There are several limitations in this review. Although these 4 studies included were RCTs, we cannot make a decision for sure due to the too small sample size (n = 172). Shorter follow-up data were included (3 and 12 months after BS), which may have resulted in less significant results. In addition, we pooled data from up to three months for analysis, which further affected the results. Our review only covered patients with morbid obesity, and the conclusions cannot be directly extended to people with different levels of obesity. We did not assess subgroup analysis as well as publication bias due to the only four trials and the limited data included. Together, we need to evaluate the results carefully.

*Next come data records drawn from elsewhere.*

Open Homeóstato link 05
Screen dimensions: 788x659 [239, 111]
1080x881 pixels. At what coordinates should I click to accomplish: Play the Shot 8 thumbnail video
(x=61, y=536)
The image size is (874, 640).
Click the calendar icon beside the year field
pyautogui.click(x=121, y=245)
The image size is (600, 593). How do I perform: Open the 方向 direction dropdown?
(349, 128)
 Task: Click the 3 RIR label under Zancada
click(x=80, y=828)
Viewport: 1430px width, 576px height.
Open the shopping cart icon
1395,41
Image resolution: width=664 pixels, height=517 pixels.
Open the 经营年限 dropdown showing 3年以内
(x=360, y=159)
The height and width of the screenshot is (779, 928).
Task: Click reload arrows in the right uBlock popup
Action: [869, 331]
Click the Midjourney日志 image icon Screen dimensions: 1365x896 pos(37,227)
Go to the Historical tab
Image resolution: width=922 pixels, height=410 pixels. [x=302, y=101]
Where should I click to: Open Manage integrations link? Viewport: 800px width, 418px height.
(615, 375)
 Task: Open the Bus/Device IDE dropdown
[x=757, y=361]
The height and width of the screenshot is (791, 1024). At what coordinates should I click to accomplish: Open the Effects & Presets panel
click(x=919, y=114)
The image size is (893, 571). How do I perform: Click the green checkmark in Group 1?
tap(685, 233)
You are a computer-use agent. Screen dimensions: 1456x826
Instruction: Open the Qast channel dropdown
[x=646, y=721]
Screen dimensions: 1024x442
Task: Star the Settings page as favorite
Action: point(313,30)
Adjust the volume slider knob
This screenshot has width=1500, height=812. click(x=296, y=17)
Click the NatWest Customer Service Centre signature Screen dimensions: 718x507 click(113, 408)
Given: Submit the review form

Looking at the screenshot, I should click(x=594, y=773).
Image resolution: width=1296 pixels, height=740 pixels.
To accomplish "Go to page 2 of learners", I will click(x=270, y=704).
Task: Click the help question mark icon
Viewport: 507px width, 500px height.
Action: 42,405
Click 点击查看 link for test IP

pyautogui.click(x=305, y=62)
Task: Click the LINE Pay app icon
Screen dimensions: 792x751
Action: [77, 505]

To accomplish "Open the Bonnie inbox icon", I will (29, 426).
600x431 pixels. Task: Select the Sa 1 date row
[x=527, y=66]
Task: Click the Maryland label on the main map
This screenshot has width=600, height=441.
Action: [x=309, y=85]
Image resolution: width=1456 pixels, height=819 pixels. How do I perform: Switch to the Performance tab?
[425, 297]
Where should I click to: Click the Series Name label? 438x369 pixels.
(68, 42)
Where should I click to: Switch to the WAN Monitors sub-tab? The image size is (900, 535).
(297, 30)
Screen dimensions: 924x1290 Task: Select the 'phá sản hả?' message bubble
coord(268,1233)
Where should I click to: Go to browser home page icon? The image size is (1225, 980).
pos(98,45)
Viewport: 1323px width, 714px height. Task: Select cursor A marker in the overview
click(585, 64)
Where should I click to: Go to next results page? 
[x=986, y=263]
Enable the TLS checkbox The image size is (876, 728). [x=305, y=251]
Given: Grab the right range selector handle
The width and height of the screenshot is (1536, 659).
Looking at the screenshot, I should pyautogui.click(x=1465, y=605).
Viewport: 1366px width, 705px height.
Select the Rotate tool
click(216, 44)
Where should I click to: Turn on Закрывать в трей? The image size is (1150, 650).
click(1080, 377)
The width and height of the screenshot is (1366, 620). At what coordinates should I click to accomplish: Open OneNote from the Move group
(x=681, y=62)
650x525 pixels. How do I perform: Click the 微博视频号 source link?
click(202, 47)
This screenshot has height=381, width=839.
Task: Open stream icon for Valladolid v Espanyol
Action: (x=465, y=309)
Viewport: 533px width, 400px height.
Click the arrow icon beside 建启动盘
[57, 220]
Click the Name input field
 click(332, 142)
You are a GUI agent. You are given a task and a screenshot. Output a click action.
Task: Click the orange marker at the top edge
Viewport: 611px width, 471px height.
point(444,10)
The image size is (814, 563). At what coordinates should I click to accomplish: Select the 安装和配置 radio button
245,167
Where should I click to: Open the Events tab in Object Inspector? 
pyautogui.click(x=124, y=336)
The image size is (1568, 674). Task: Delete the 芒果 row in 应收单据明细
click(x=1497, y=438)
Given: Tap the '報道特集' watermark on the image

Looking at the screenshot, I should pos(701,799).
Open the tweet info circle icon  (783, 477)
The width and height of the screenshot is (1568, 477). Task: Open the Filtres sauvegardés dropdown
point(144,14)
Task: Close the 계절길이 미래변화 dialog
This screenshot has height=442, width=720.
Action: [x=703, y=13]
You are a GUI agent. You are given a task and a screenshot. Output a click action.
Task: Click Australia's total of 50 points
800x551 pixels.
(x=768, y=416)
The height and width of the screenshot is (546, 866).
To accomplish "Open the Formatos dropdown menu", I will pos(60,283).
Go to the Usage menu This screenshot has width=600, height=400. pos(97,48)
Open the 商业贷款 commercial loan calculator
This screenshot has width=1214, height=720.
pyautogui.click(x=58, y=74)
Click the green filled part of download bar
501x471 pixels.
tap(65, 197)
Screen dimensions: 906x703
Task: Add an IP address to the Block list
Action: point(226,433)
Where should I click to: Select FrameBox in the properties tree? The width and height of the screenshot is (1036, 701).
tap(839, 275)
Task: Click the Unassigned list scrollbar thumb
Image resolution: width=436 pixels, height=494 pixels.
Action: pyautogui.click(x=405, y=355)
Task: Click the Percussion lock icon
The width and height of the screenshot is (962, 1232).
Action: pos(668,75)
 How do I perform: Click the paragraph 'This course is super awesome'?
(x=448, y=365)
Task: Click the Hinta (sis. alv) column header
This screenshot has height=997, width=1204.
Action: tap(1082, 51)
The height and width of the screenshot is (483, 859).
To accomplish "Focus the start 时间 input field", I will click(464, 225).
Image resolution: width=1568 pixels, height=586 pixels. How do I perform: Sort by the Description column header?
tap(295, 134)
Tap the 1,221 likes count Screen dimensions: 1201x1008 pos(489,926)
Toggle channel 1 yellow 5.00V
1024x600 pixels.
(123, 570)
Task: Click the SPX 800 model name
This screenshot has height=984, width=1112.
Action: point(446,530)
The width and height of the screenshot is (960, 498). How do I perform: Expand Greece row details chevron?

These four experiments had short follow-up time. Our meta-analysis found no change in WC at 3 months after probiotics use and a significant decrease at 12 months. This also suggests that we need to extend the follow-up time. During the four studies, the participants were not operated on the same BS. The structure of the gastrointestinal tract can be dramatically altered by different BS procedures, which may influence the interaction between probiotics and gut microbes. The type of participants was only morbid obesity, which may be a limitation for the use of probiotics in populations with obesity of varying degrees. Finally, the use of probiotics varied in these experiments.
Probiotics can assist BS to reduce WC in patients with morbid obesity, which optimizes the overall weight loss and metabolic outcomes. However, this review is only a preliminary exploration of probiotics in this field (assisting BS weight loss and improving metabolic disorders). Future clinical trials with larger samples and long-term interventions are needed to study the efficacy and safety. At the same time, probiotics specific to obesity and metabolic diseases should be further explored to determine whether they are commonly used in routine clinical use.
5. Conclusions
Probiotics aid adults with morbid obesity in achieving further waist circumference improvement after BS, but with no significant effect on weight, BMI, %EWL, and CRP. More quality clinical studies are needed to confirm the efficacy and safety of probiotics and address a number of practical issues before the routine clinical use of probiotics in adults with obesity undergoing BS.
Conflicts of Interest
The authors declare no conflicts of interest.
Authors’ Contributions
All authors participated in the design of this analysis, data collection and analysis, paper writing, and revision.
Acknowledgments
The authors greatfully acknowledge the support of Sichuan Provincial Health and Family Planning Commission (18PJ504).
Open Research
Data Availability
The data supporting the results of this study are available within the article.